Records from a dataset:
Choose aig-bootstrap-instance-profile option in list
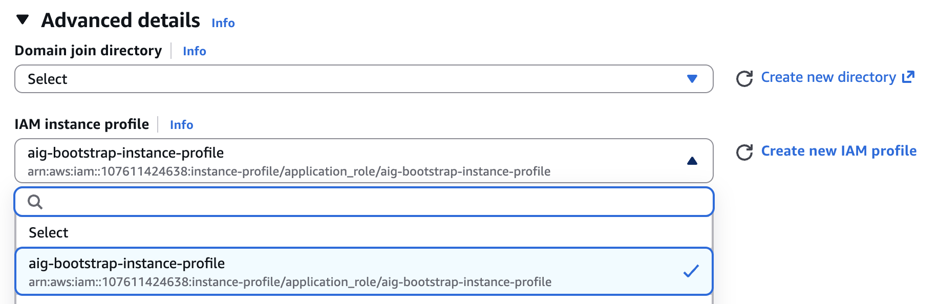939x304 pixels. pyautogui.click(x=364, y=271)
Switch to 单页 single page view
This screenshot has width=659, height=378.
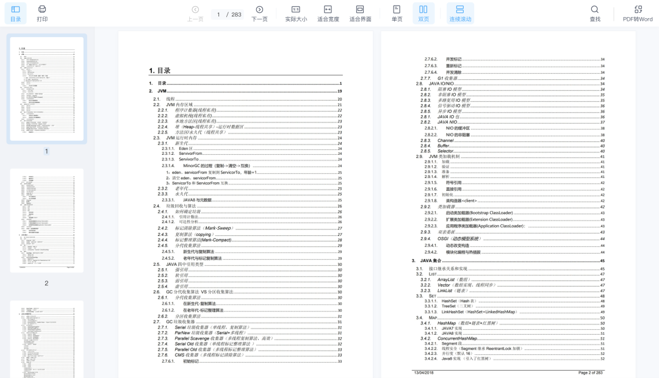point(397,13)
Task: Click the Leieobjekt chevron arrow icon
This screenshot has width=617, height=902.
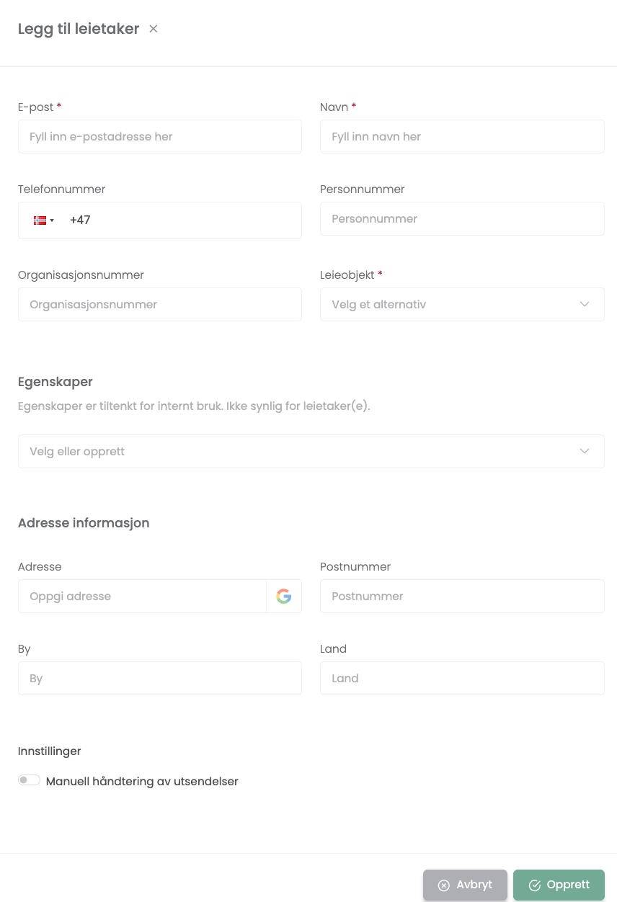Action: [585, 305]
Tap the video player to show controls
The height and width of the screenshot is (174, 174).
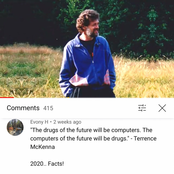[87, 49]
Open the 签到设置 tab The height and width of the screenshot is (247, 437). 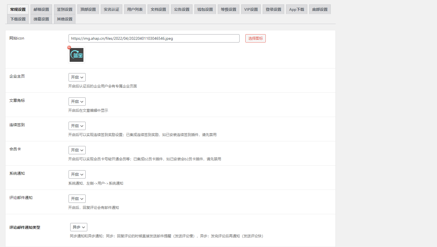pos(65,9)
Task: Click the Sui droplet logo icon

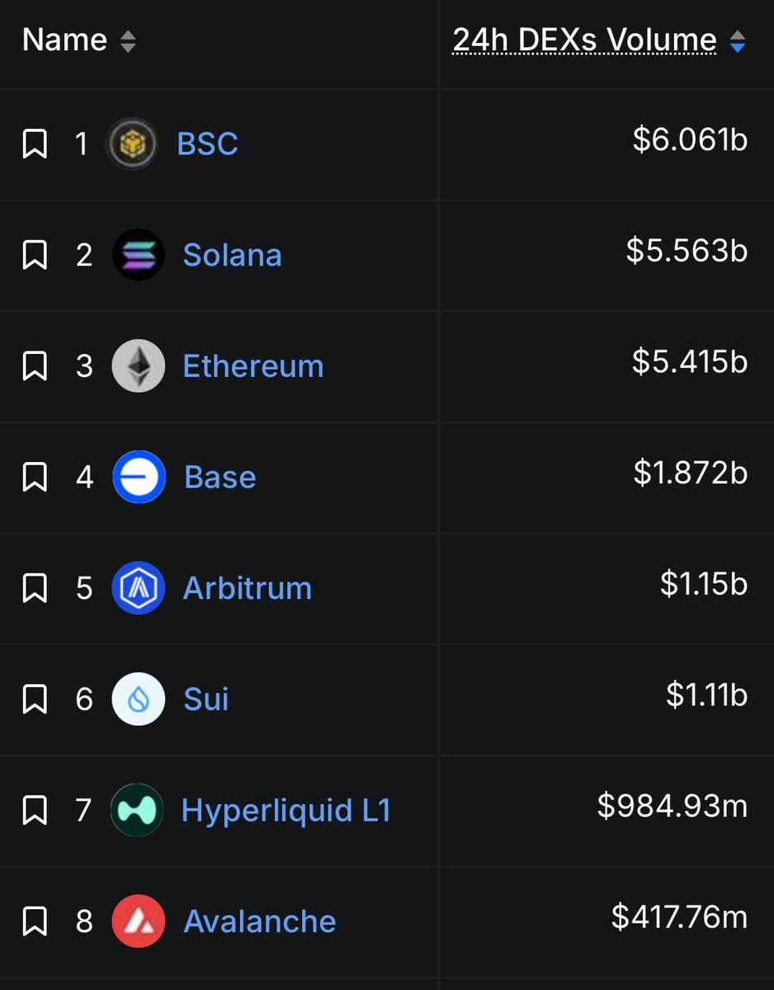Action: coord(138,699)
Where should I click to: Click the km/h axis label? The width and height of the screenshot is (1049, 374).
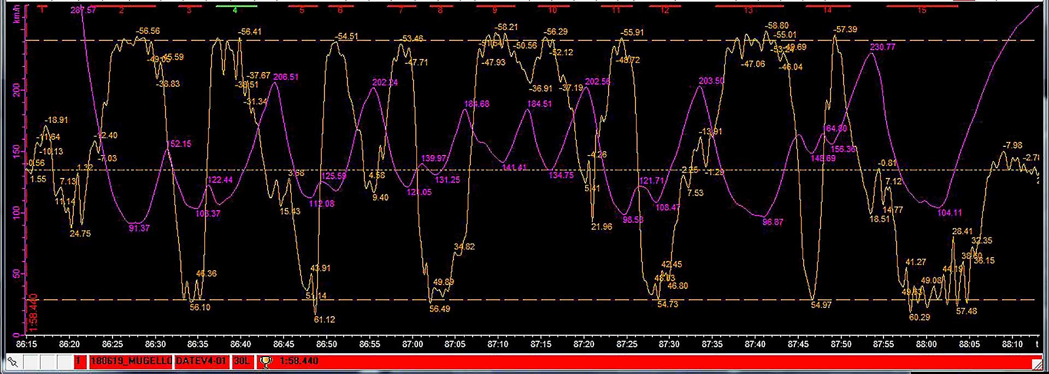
--
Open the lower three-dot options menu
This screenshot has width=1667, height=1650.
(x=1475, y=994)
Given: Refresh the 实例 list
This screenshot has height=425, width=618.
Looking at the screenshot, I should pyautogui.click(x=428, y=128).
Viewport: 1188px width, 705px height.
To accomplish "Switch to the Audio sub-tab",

### What to do
Copy the data above verbatim, from the line with "Task: Click the Sui droplet logo icon" through the line with "Where should I", both included. Omit the pictures.

### Exercise answer
Task: Click the Sui droplet logo icon

Action: coord(138,699)
Where should I click to: Click the km/h axis label? The width and height of the screenshot is (1049, 374).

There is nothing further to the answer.